In analyzing the current situation, Tyner drew from a 2,000-year-old source. “Aristotle said something that was very profound: ‘Poverty is the parent to revolution and crime,’” she said.

Through the Prison Phone Justice Campaign, Tyner has worked to lower the cost of prison phone calls, a burden that families often bear. She has worked to promote the cost-effectiveness and fiscal advantages of community-based solutions versus imprisonment. Census data dictate how and where government monies are spent. If a Minneapolis resident is imprisoned in Lino Lakes, resources that could be used to help that person who returns home are, instead, going to the city where the prison is located.

Tyner is also concerned about the “cradle to prison pipeline,” she said.

“A black child born in 2001 has a one in three chance of going to prison in his lifetime. A Latino boy has a one in six chance,” she said. “At what point could we say a black boy has a three in three chance of being successful in pursuing his dreams of getting a college education, and a Latino boy a six in six chance to succeed?”

Williams noted that recent data show there are more black men in college than in prison.

“That’s the good news,” he said.

However, he continued, “While crime rates are dropping, the incarceration rates are going up. It’s been suggested that we could put more emphasis on diversion programs instead of locking people up.”

Blauert and his team of procedural justice trainers are working with Minneapolis police officers and the community through the National Initiative for Building Community Trust and Justice, a project of the U.S. Department of Justice.

“It’s basically treating people the way you’d like to be treated, which is a simple enough concept,” Blauert said.

The program helps officers and community members change perceptions and behaviors based on history that has led to mass incarceration. It’s based on the idea that if a person is treated fairly by an officer, the outcome will be positive, and trust will grow.

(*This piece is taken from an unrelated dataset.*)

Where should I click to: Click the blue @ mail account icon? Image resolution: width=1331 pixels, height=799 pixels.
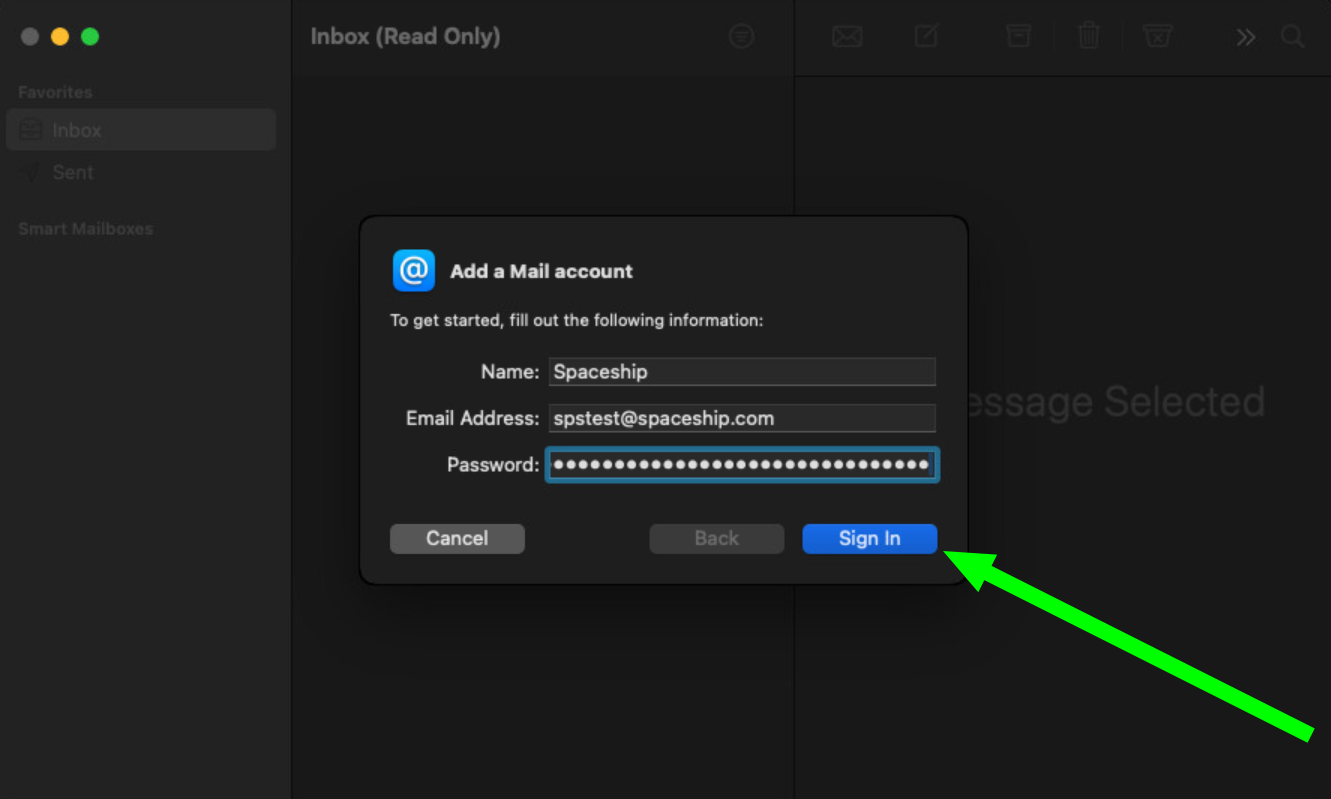coord(413,270)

Tyner offered eight specific strategies for responding to mass incarceration: Create jobs and end poverty, promote educational opportunities, disrupt the “cradle to prison pipeline,” become aware of implicit biases, explore how a variety of social justice issues play a part in the solution, build restorative communities, and engage in policy reform by becoming a Sower of Justice.

Above all, Tyner encourages people to heed the call to lead and embrace the opportunities to address poverty and mass incarceration, she said.

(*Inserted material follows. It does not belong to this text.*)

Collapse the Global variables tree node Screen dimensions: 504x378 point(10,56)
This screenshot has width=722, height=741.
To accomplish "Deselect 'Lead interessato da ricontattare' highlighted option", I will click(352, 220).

Broadly resonating principles

The Catholic Charities Office for Social Justice relies on the Sowers of Justice to help it reach its public policy goals. There are more than 3,000 Sowers in the Twin Cities alone, said Acooa Ellis, director of social justice advocacy.

Most Sowers are members of Catholic parishes, she said, but non-Catholics are welcome.

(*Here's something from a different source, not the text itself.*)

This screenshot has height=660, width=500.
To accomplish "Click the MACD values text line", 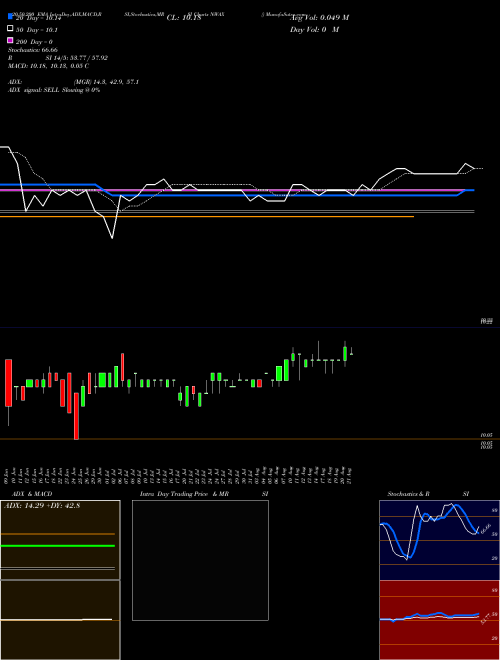I will (48, 66).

“We certainly honor the legacy of [Catholic Charities’ social justice] office, but realize to do the work that we want to do, and to get further upstream, we really need a broad base of people doing that,” she said.

To be effective change-makers at the city and neighborhood levels, as well as at the State Legislature, Ellis and fellow advocates focus on working inside systems.

“That’s a newer approach for the team,” she said. “We’re looking to engage folks still grounded in Catholic social teaching principles, but who are not necessarily Catholic, because we know some of these principles resonate broadly.”

Joan Miltenberger, director of St. Olaf’s Charity and Justice Ministry, said the Catholic bishops have been clear in their faithful citizenship documents that charity and justice go hand-in-hand.

“We see people through our outreach ministries or who have been imprisoned, and we see how difficult it is for them to reconnect with their families,” she said. “Part of our role as a person in the pew is to share the stories of those who are directly affected by mass incarceration and to show that our baptismal commitment calls us to do more, not only to visit the imprisoned, but to try to help change the structures that are contributing to mass incarceration.”